__YOUR OBJECTIVE__
Give back exactly the lines that start at the one containing "412x257 pixels." and run to the end of the material, leaving out the pictures.

[Opening DATA FOR THIS TASK section]

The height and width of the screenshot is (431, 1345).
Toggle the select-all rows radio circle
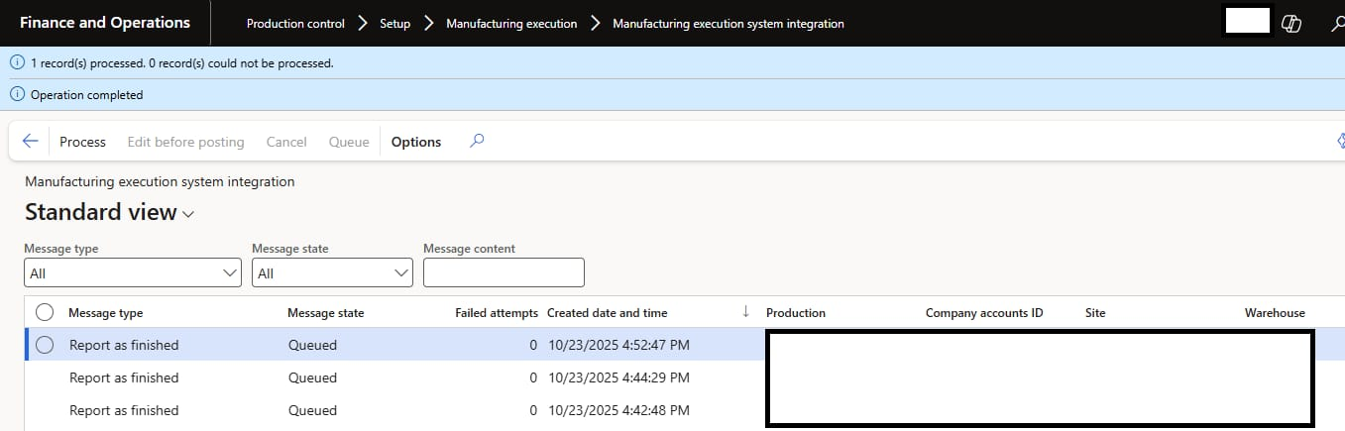coord(45,312)
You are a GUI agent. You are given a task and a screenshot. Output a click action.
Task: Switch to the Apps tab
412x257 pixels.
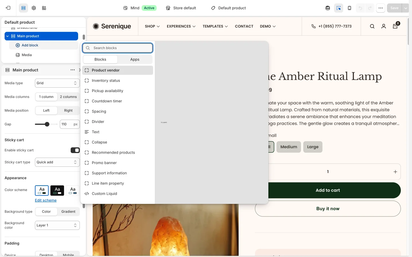tap(135, 59)
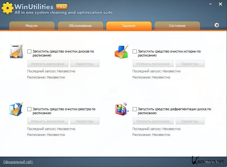Viewport: 227px width, 167px height.
Task: Check the scheduled disk defragmentation box
Action: [135, 109]
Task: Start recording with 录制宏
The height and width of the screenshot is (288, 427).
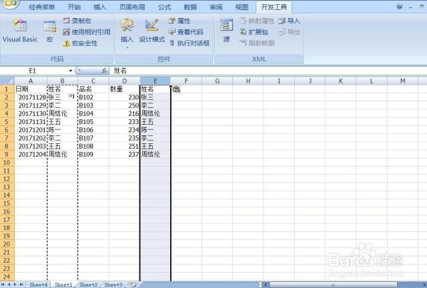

[Closing DATA FOR THIS TASK section]

__WRITTEN RESPONSE__
412x257 pixels.
tap(135, 59)
Viewport: 227px width, 167px height.
Task: Check the scheduled disk defragmentation box
Action: [135, 109]
Task: Start recording with 录制宏
The height and width of the screenshot is (288, 427).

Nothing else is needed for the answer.